More recently, however, carriers have begun to deploy standalone 5G, which as Savoor noted, has “the ability to tune and optimize the experience to a specific end user or type of end user device.” This capability, known as slicing, would enable carriers to set up something akin to virtual private networks with service parameters to match a specific type of use case.
Savoor pointed to work already underway at the AT&T 5G Innovation Studio involving remote control of drones without line of sight. It’s an application that needs ultra-low latency, and AT&T is able to use network slicing and the standalone next-generation 5G core to provide that.
The purpose of edge computing is to match the low-latency of 5G networks with cloud resources located close enough to the end user or end application to also have low latency.
The two types of edge computing that AT&T expects to use in work at the AT&T 5G Innovation Studio are on-premise multi-access edge compute (MEC) and an offering known as AT&T Network Edge (ANE).
“MEC would generally be at an enterprise customer edge location,” explained Savoor. “ANE is on our network” and leverages AT&T’s partnership with Microsoft Azure.

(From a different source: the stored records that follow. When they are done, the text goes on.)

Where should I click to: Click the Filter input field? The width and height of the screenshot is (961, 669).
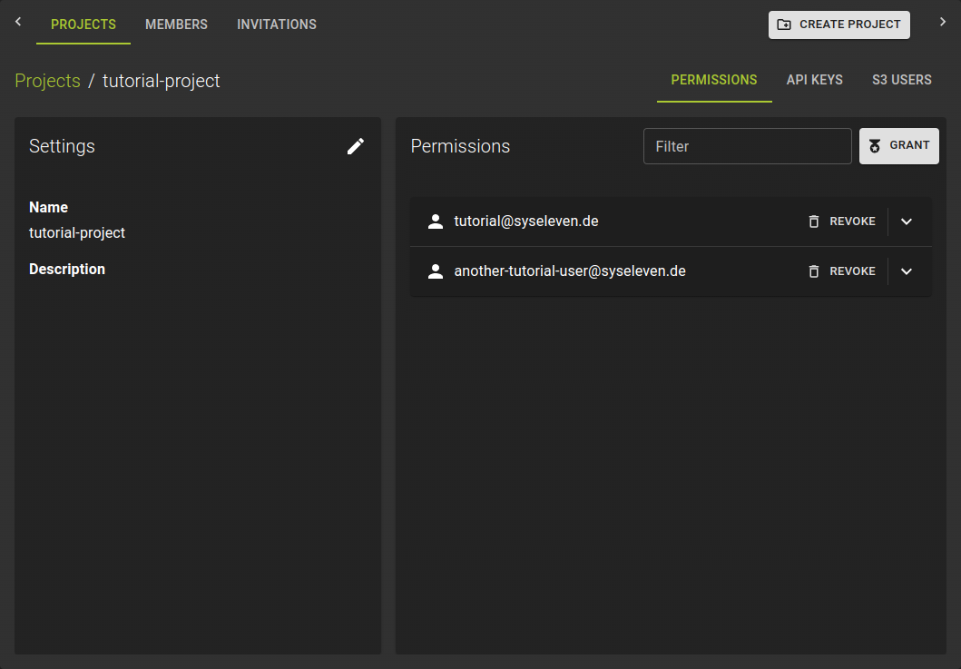[747, 145]
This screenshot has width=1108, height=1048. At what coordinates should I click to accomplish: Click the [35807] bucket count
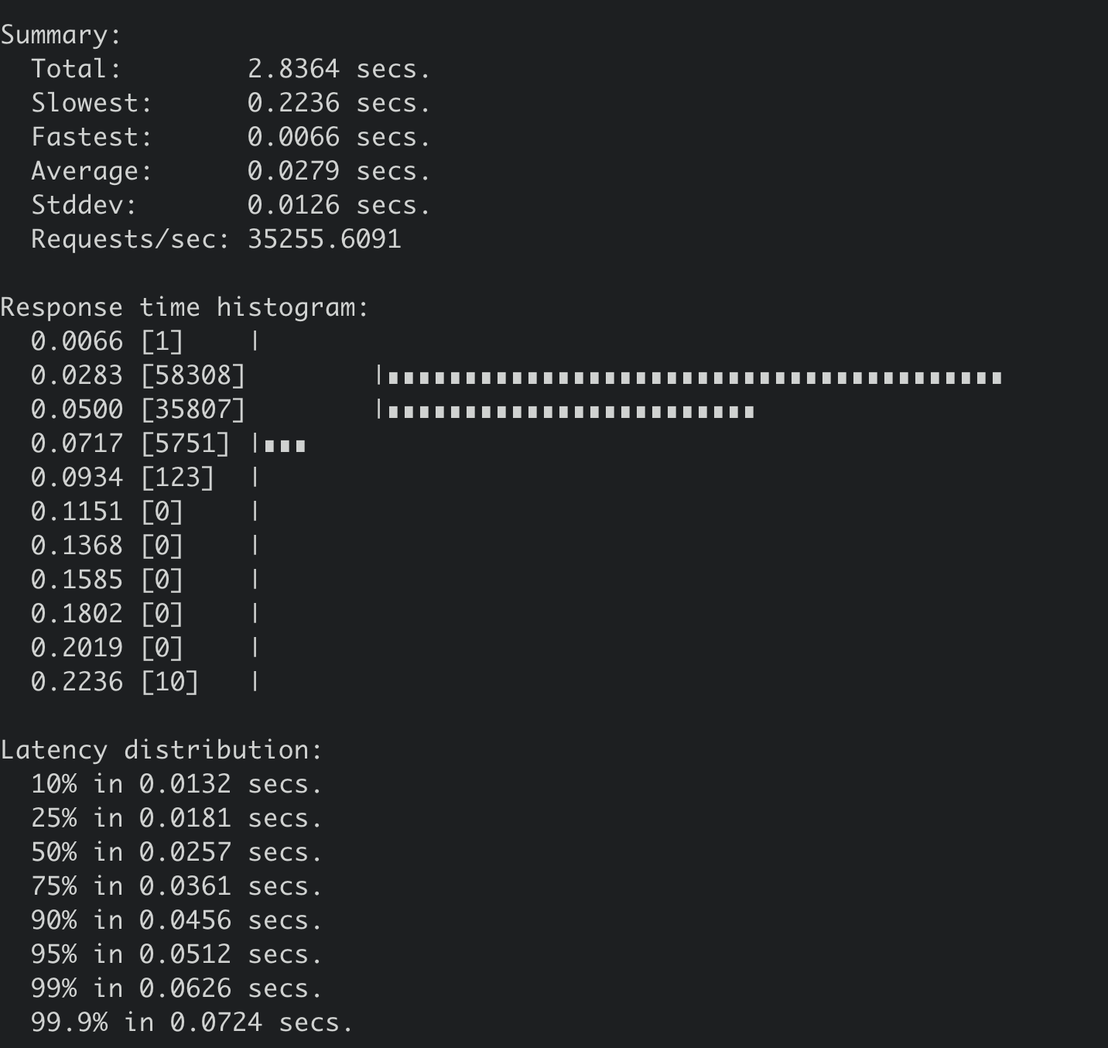click(193, 410)
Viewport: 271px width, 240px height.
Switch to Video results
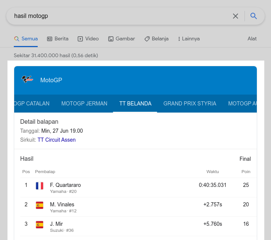[88, 39]
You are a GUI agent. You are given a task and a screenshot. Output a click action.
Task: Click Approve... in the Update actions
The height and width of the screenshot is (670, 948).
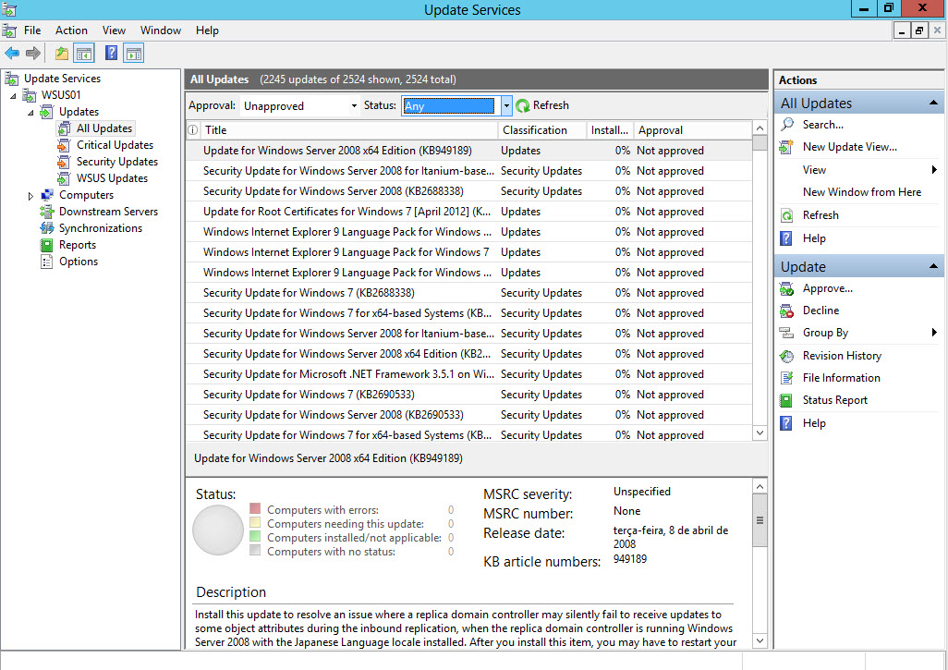[827, 288]
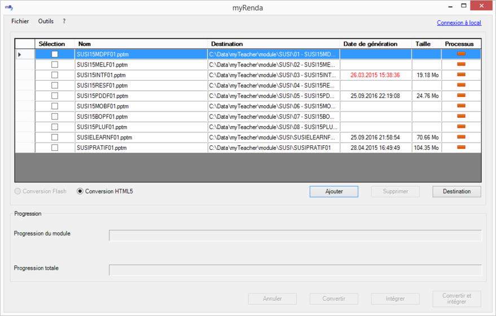Screen dimensions: 496x316
Task: Click the process icon for SUSIELEARNF01.pptm
Action: 460,137
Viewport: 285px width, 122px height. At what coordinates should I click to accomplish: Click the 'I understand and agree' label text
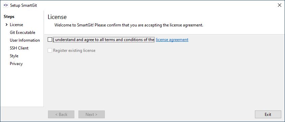click(x=104, y=40)
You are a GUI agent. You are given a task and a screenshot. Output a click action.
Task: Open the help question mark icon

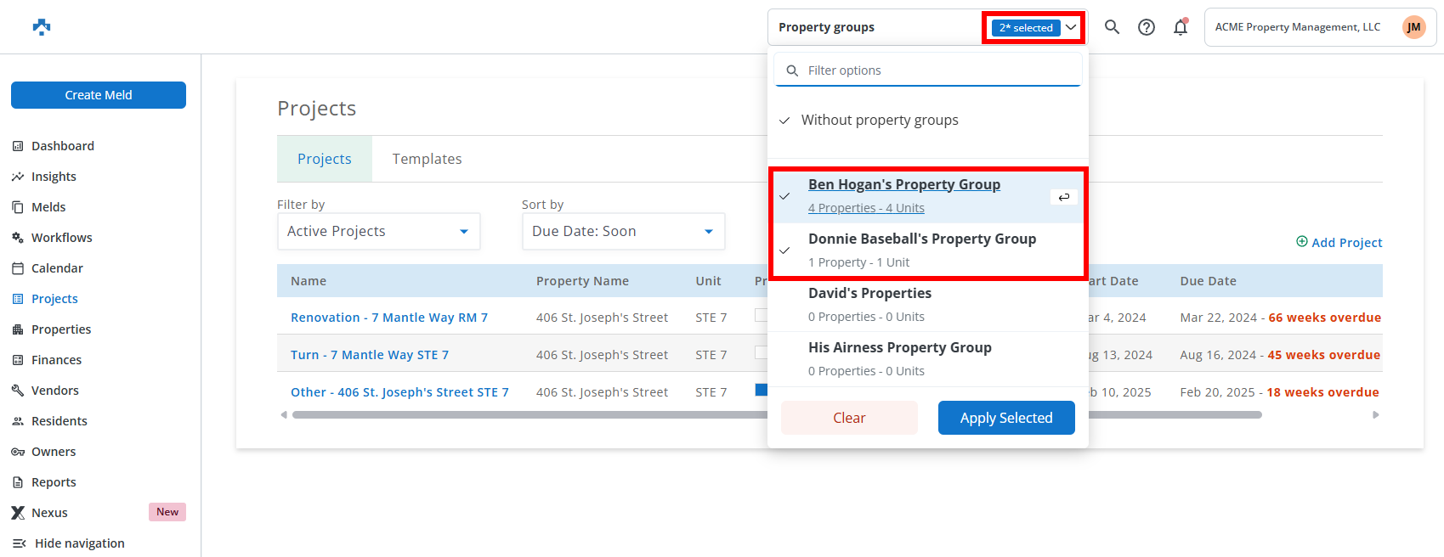point(1147,27)
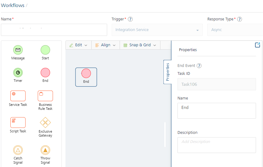
Task: Select the Start event icon in palette
Action: tap(45, 50)
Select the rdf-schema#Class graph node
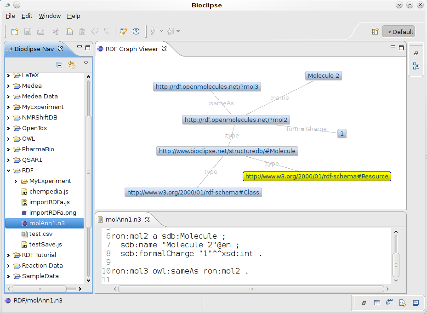Viewport: 427px width, 314px height. click(193, 193)
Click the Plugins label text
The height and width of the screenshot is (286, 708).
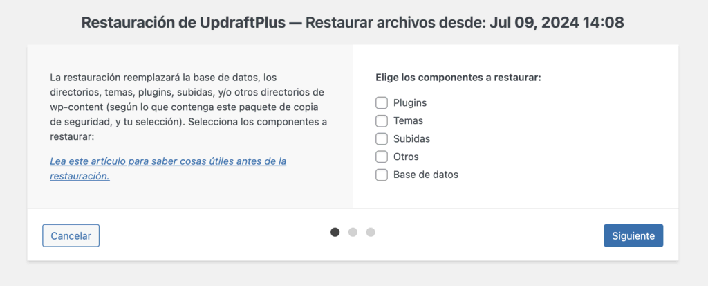410,102
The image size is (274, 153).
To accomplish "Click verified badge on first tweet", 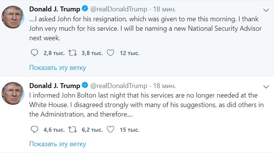I will pyautogui.click(x=85, y=9).
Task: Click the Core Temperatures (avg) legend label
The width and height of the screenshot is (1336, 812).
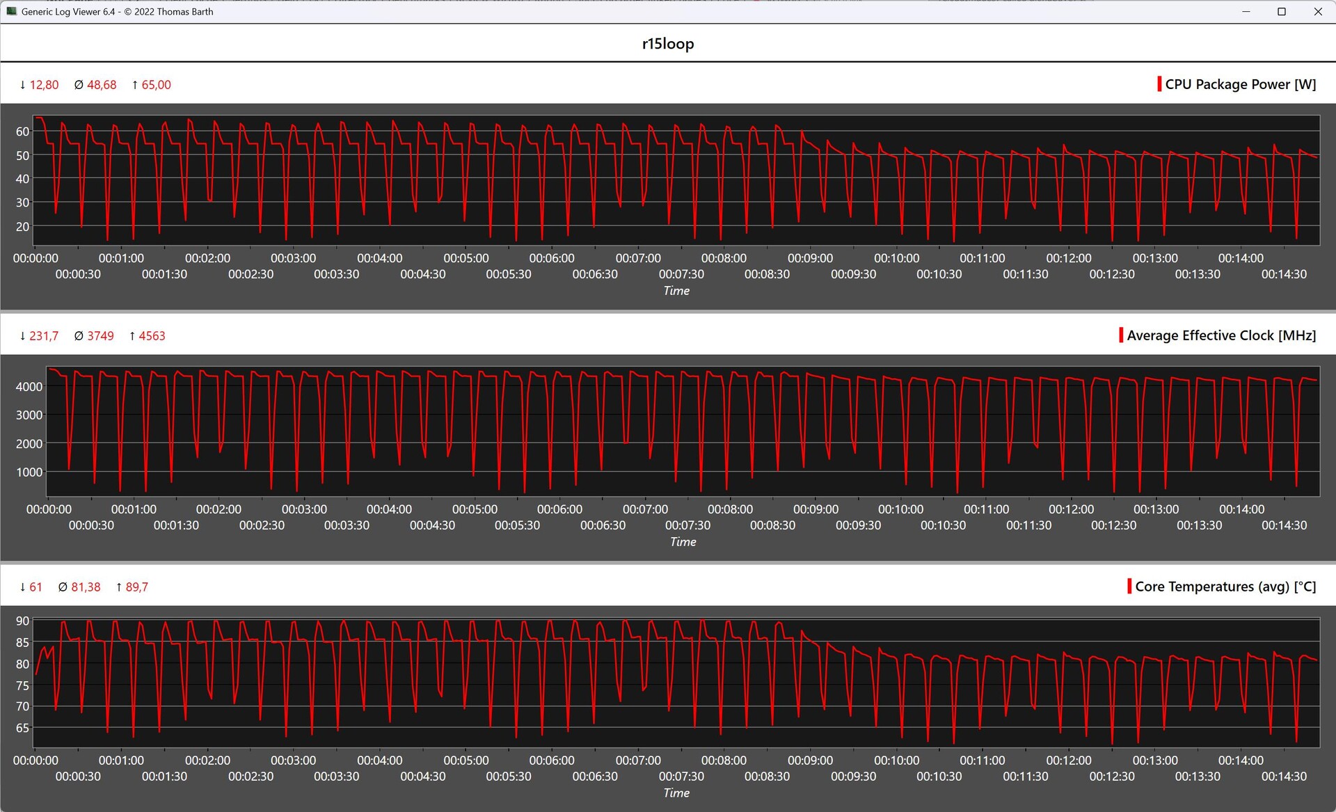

Asked when it would be appropriate to use MEC and when ANE would be a better choice, Savoor noted that some healthcare and manufacturing applications might use MEC, while autonomous vehicles are likely to use ANE.
Initial autonomous car applications include using video analytics in combination with image and video feeds to detect if workers are using protective equipment and to detect impairments on freeways, Savoor said.
Asked how close edge computing resources would be to the end user or end application, Savoor said the answer will depend on the application.
Another area that Savoor expects to see explored at the AT&T 5G Innovation Studio is interoperability between 5G and Wi-Fi 6. Both technologies are designed to support high-speed communications, and applications leveraging them “are developing really fast,” Savoor said.
The ability for an app to interoperate if, for example, one participant is on 5G and another is on Wi-Fi 6 will be in demand, Savoor noted.